— Source data —
- - - - - - -

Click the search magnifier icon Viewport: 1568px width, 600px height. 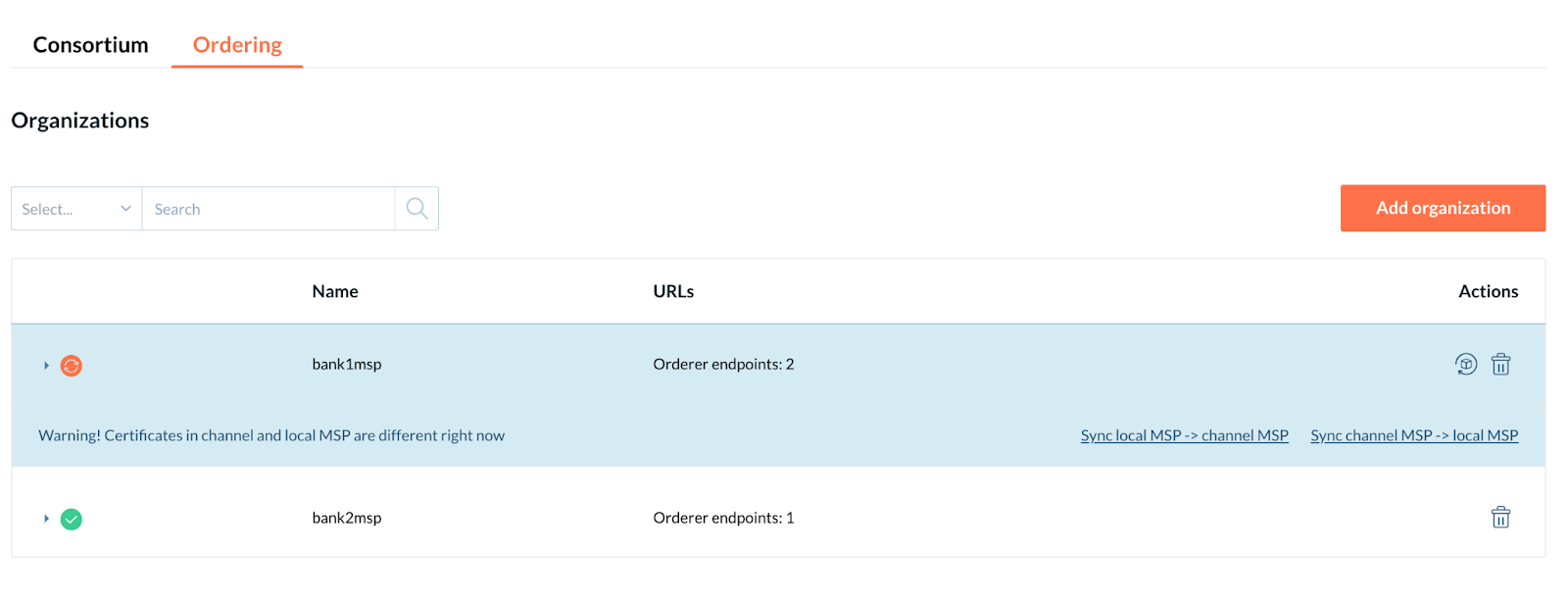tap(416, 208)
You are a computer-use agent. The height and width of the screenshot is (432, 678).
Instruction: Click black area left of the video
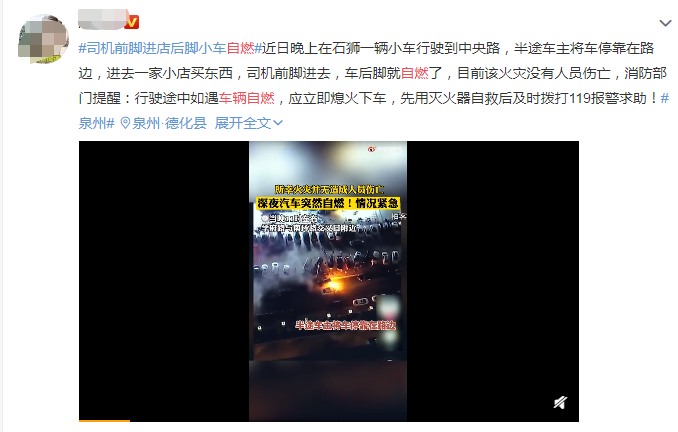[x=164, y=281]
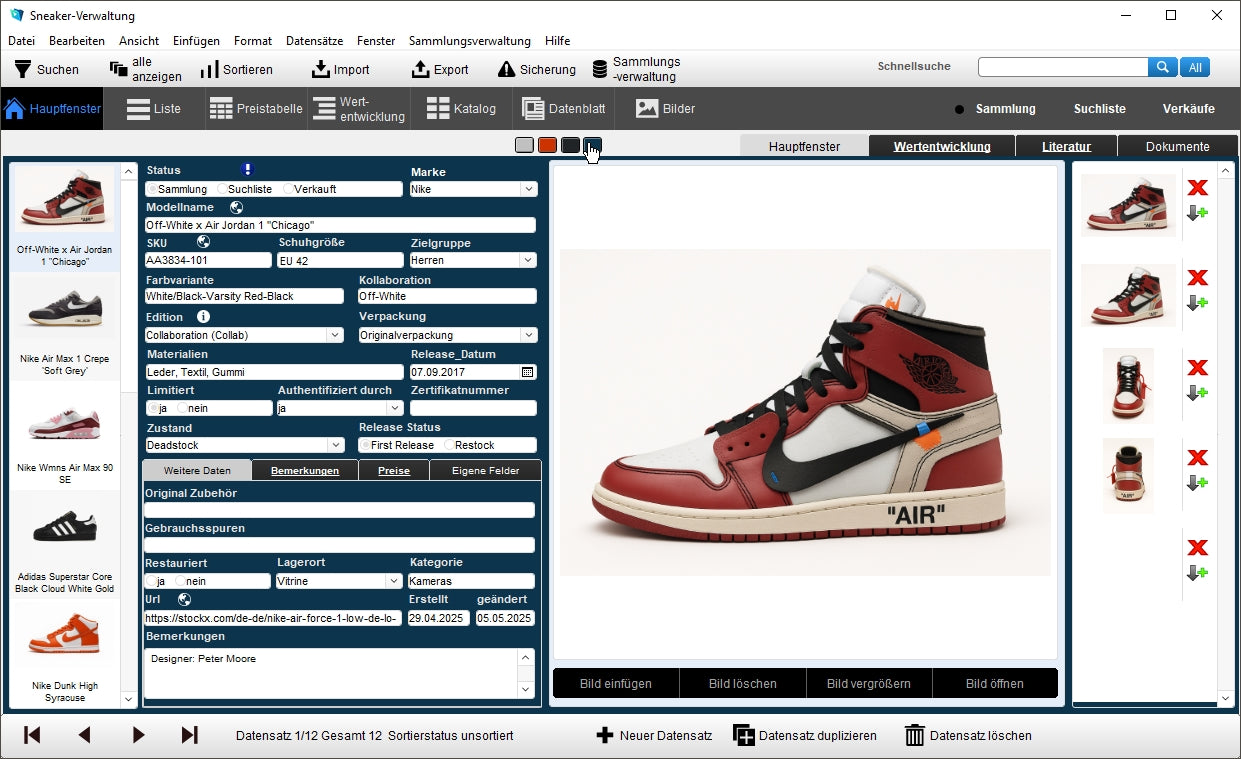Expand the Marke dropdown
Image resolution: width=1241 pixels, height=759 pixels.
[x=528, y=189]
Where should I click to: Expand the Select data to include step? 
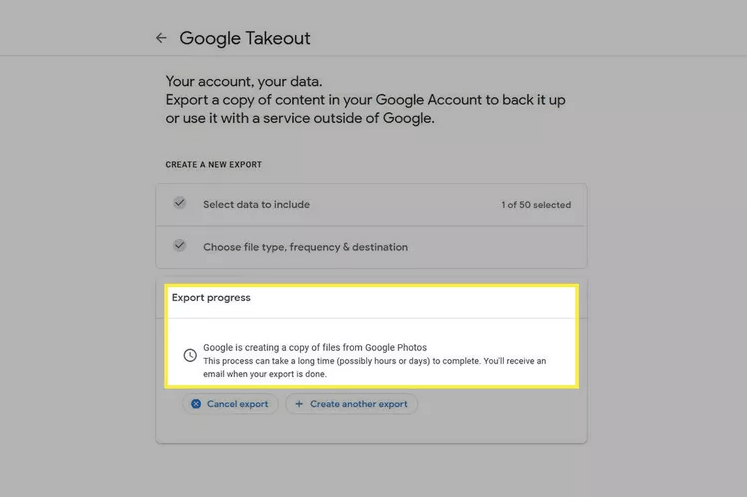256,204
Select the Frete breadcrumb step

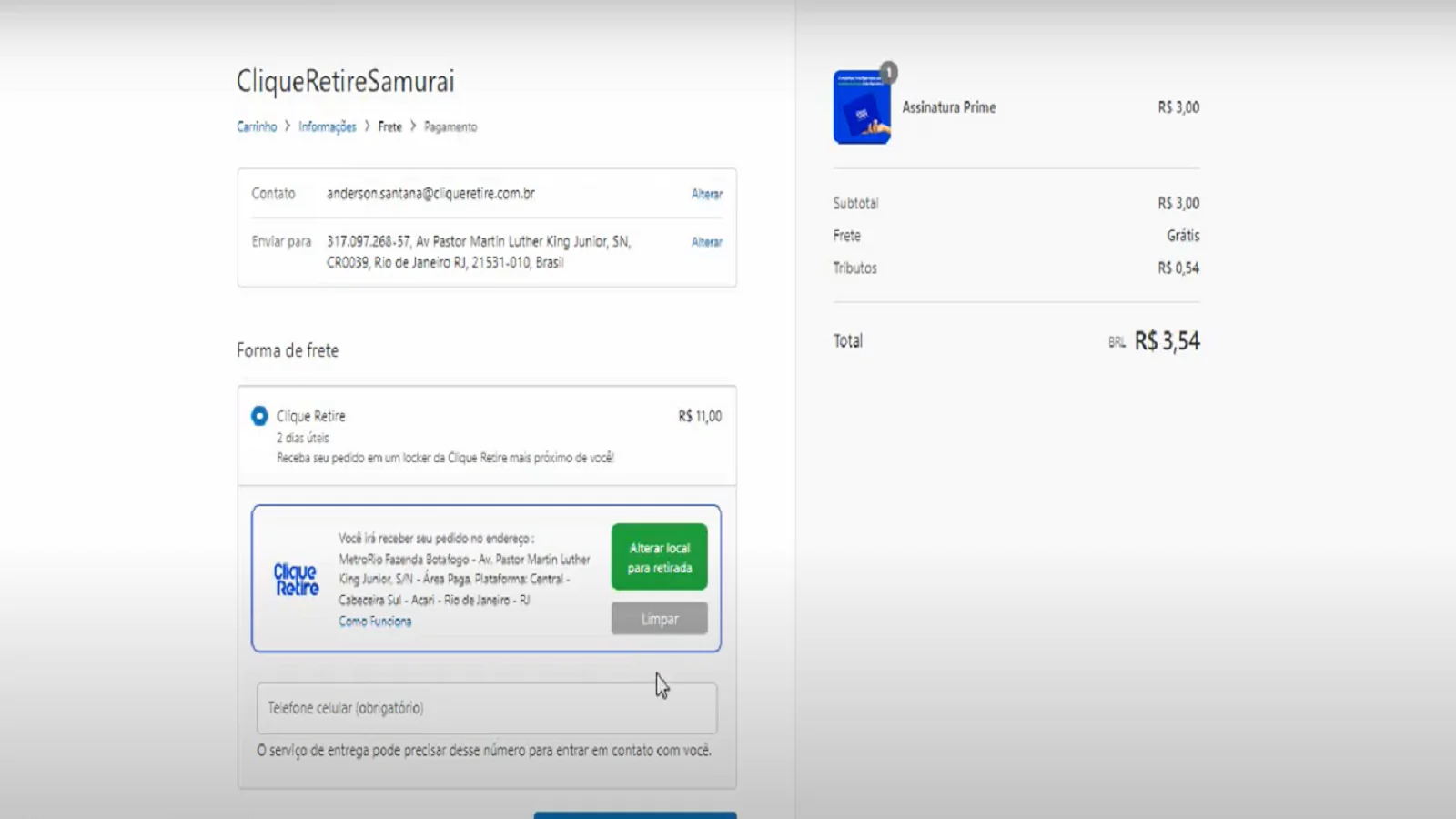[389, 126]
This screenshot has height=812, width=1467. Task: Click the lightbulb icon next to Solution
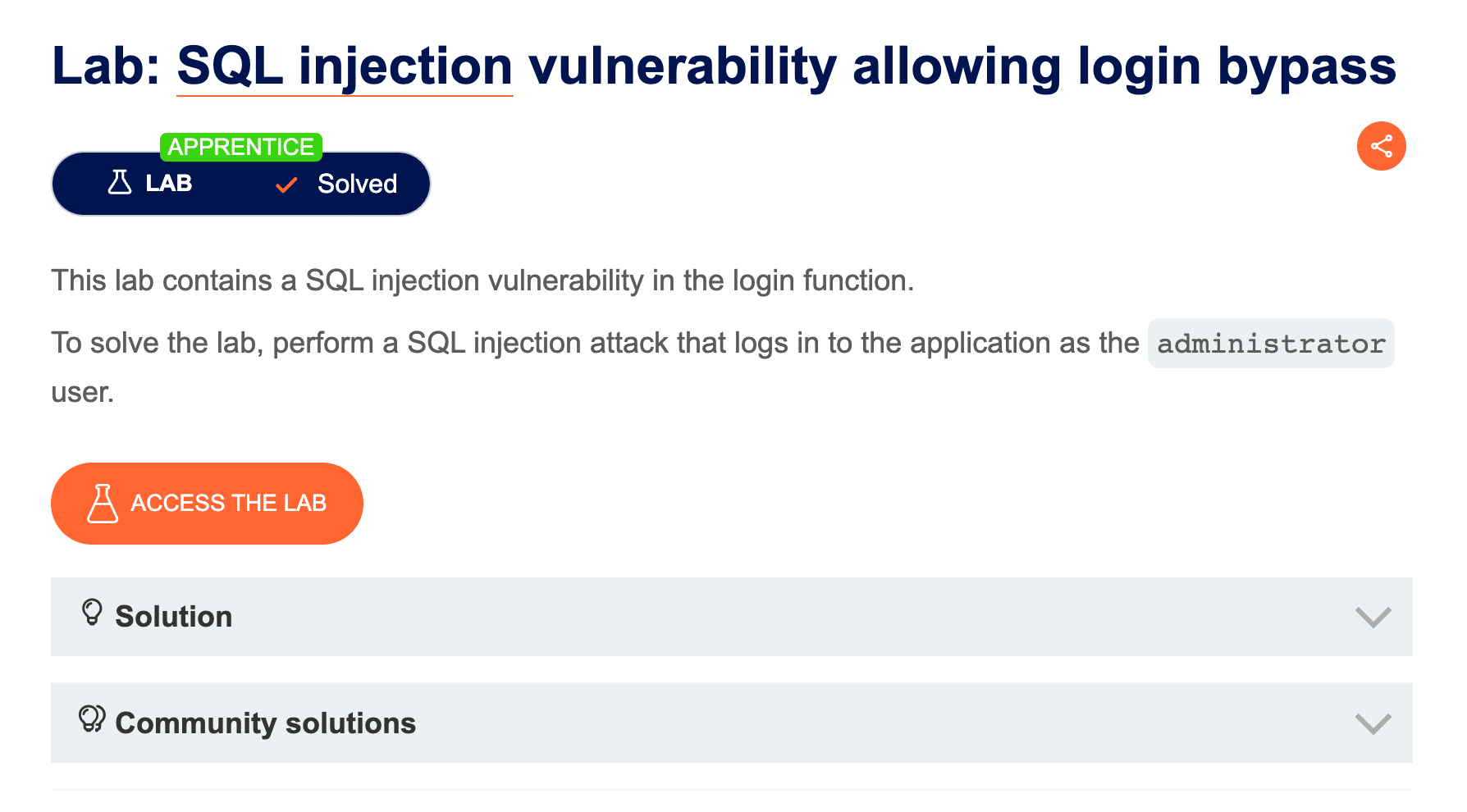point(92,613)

- - - - - - -

— Problem to solve —
With the pictures omitted, write out exactly the lines from the one that contains "This screenshot has" through the final line of the material above, both ends included.

— Reply —
This screenshot has height=812, width=1467. Task: Click the lightbulb icon next to Solution
point(92,613)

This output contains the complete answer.